42.慈悲と愛の光 2018/09/22 (土)

1 先月、長年の顧客である僧職の方がご相談にいらっしゃいました。守秘義務の関係で
 詳しい内容は説明できませんが、相談は亡くなられた息子さんのお嫁さんとの間の紛争に
 関するもので、問題の根底にはそのお嫁さんに対する激しい怒りと憎しみがありました。
 紛争案件にはよく見受けられることです。


2 ただ、私からすると、お嫁さんも、訴訟の前段階である調停手続で、事実関係に関する
 かなり詳しい陳述書を提出されて、何とか私の依頼者に理解を求めようと、ある程度誠意の
 ある対応をされているように思いました。
  そこで、私は、依頼者に対して、「相手にも事情があるので、自分のことばかりを一方的
 に考えるのではなく、今抱いている怒りや憎しみはもう全て捨てて下さい。もし捨てることが
 できないのならば、もうその感情には拘らないようにして下さい。
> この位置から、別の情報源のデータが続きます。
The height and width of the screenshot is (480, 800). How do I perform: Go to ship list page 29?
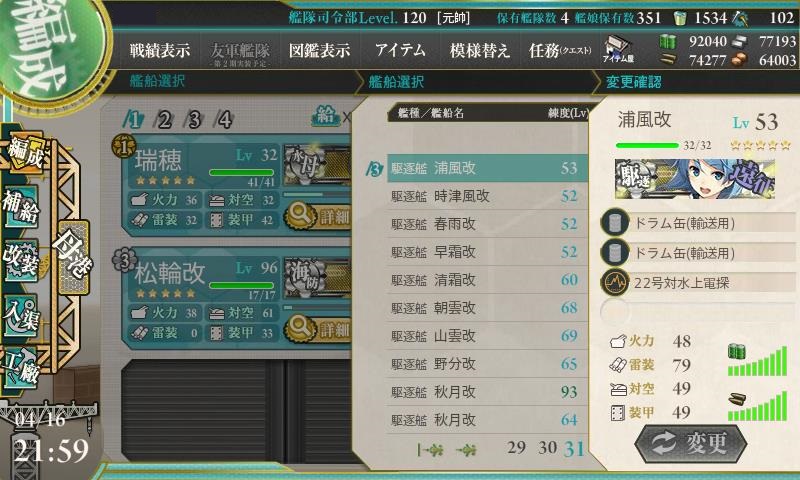click(x=516, y=447)
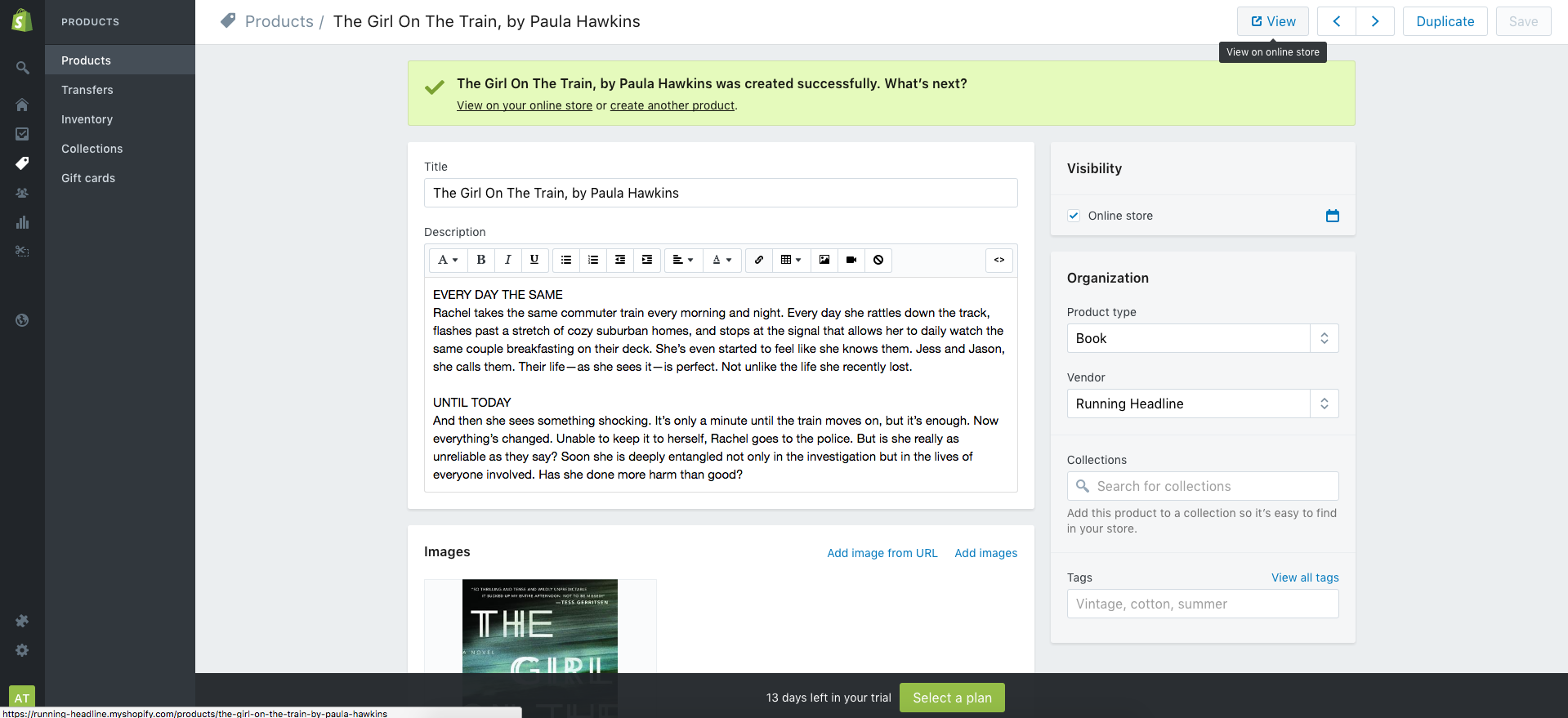Expand the Vendor dropdown showing Running Headline
The height and width of the screenshot is (718, 1568).
pyautogui.click(x=1202, y=404)
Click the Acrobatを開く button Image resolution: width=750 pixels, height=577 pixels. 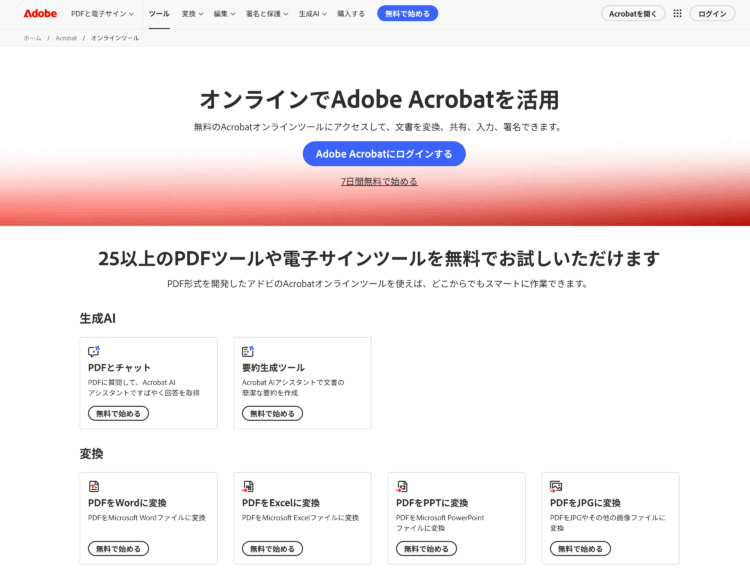click(x=633, y=14)
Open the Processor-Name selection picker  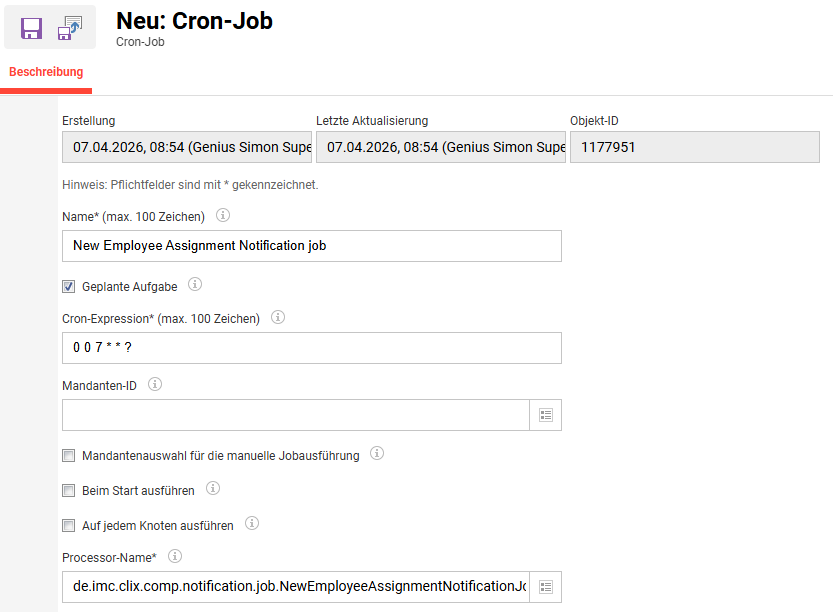pos(546,587)
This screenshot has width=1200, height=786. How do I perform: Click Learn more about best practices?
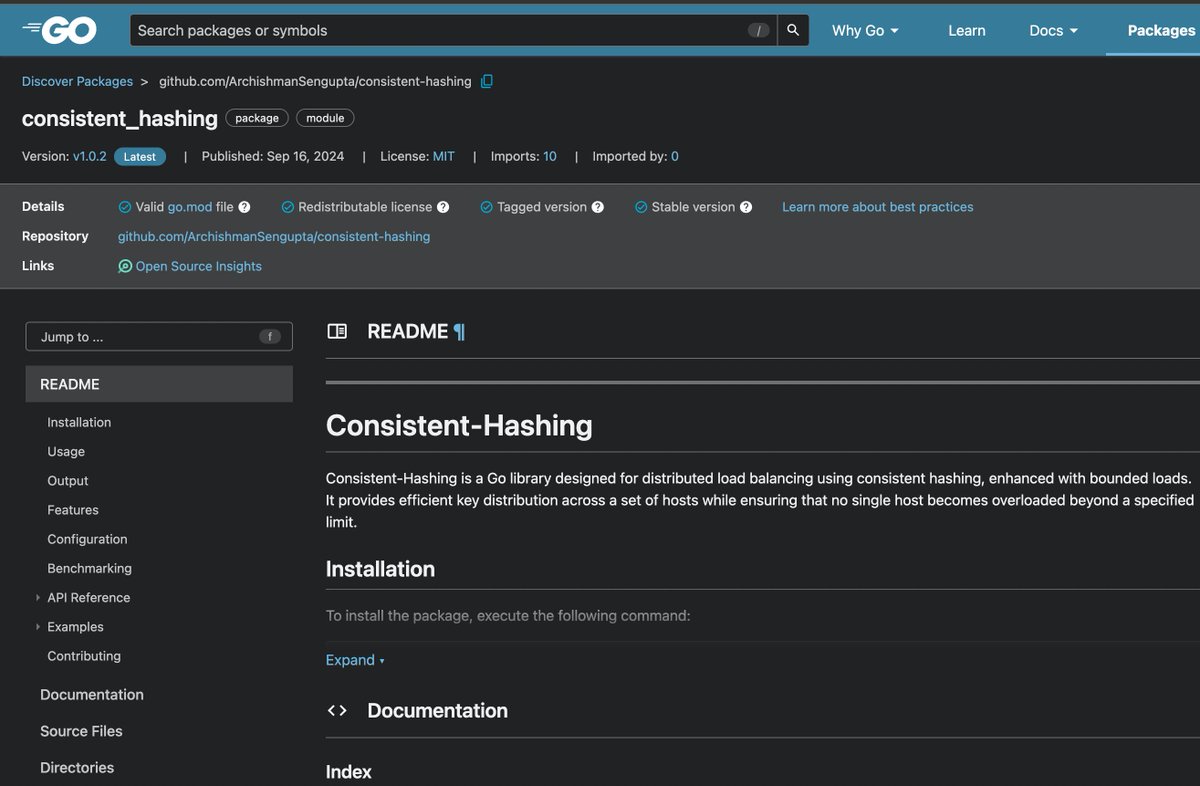tap(877, 206)
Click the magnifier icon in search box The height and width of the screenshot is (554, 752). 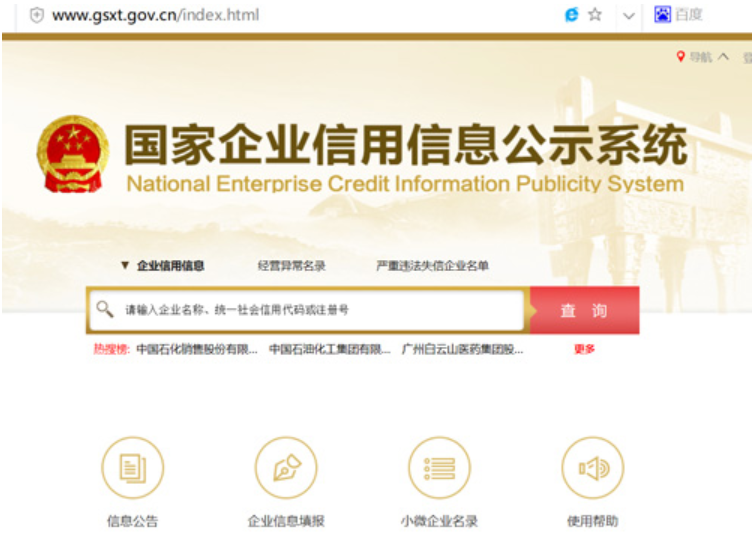104,310
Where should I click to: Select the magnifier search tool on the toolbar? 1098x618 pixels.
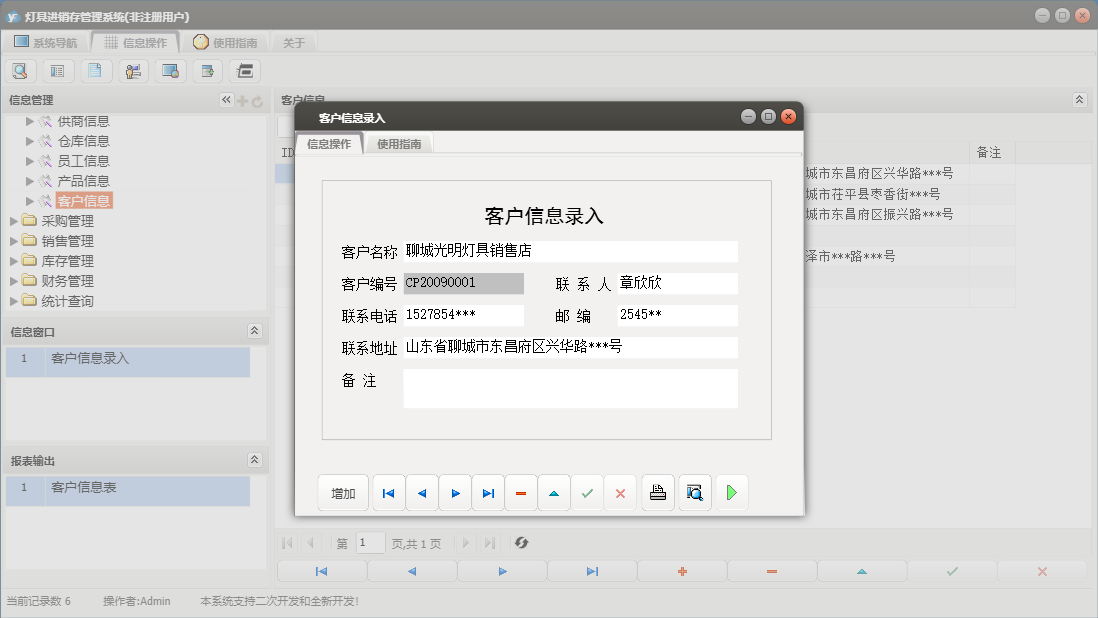(20, 70)
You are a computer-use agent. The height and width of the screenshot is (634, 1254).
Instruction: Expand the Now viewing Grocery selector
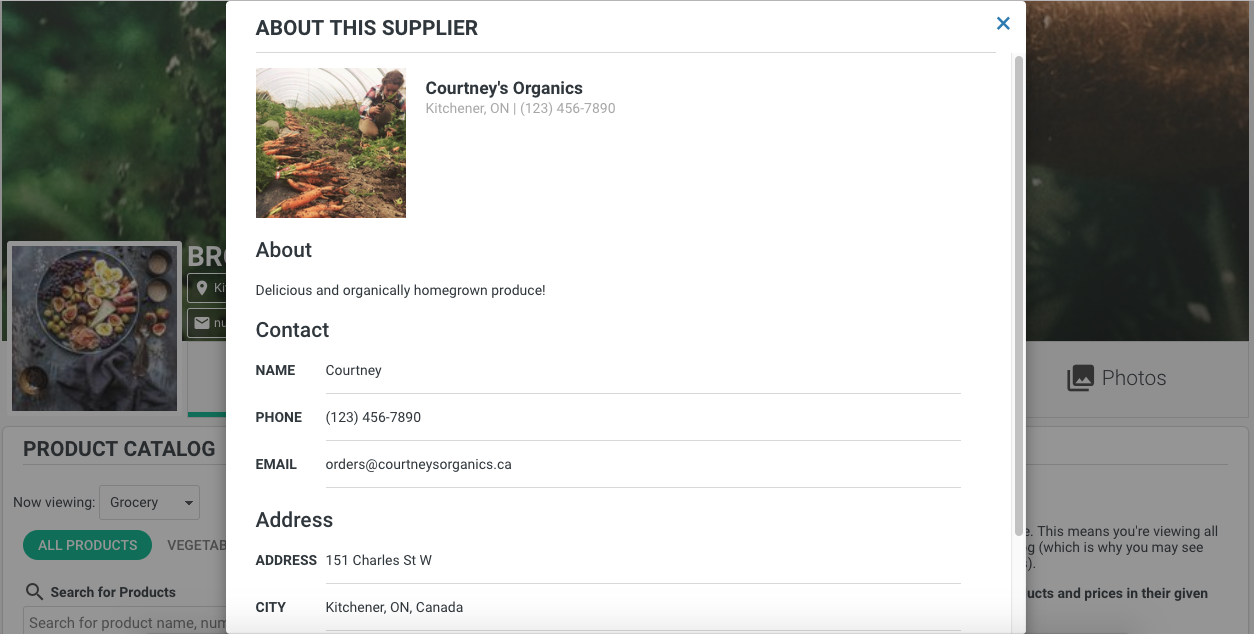coord(149,503)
怒りや憎しみに囚われてい
 ては、いつまで経っても紛争を解決することはできません。〇〇さんの人生にとって本当に
 大切なものは何なのか? その人生の中で、現在抱えているトラブルはどのような位置付けに
 なるのか? 考えてみて下さい。トラブルは、私に相談をして頂ければ必ず合理的に解決でき
 ます。いつまでも、怒りや憎しみに囚われていては、いい人生を過ごすことはできませんよ。」
 と、かなり強く説得しました。
  私が、日頃から人の心に向き合っておられ、しかも私よりも年輩の僧職にあられる方に対して、
 このようなことを言うのも失礼なことだとは思いますが、人間は自分がトラブルに巻き込まれて
 しまうと、なかなか冷静な対応ができない場合もあるものです。
  私は、いつも、これまでの自分の知識と経験をもとに、依頼者の皆様の人生にとって何が
 本当に大切で、そのためにはどうするのが一番良いかを考えて、率直に紛争解決のための
 アドバイスと行動を行います。勿論、私の意見に反発を感じられる方もいらっしゃいますが、
 私は依頼者の皆様の幸せと世の中の調和を目指すことが自分の使命であると考えていますので、
 このような観点から自分の見解ははっきりと言うようにしています。


3 そうしたところ、依頼者の方が、突然、「先生、先生の後ろの壁に飾られている絵から、
 光が射して照らされているように感じます。」と言われました。
  壁に飾ってある絵は、ブログNO.19で取り上げた鶴田一郎さんの「光り有り」という作品で、
 女性の顔であたかも金色の観音様がこちらに優しく微笑みかけているように見えるものです。
 展示会場でこの絵をひと目見て購入を決めたのも、浄土真宗でいえば世界を遍く照らす阿弥陀仏の
 慈悲と無限の光、キリスト教でいうなら神の偉大な光、特定の宗教と関係なく言えば宇宙真理、
 something greatの偉大な光、それも強烈に輝く眩しい光ではなくて、慈悲と愛を持って私たちの
 心や人生を優しく包み込む光を感じたからでした。
  この絵を事務所の相談室に飾ることで、依頼者や交渉相手の方々をはじめ、私や事務所の
 スタッフも慈悲と愛を感じることができて、紛争解決と世の中の調和を目指すという当事務所
 の目的達成と存在意義が少しも高まればいいなと思っていました。
  今回の依頼者の方は僧職で、やはりこうしたことに感受性が強いのか、この絵を見て、まさに
 私が考えていることと同じ感想を述べらました。そして、その気付きもあってか、今後は怒りや
 憎しみをできるだけ捨てて、事案の合理的な早期解決を目指す方向に「少しは」理解を示されました。
  芸術の力は、時に人生への対応も変えてくれます。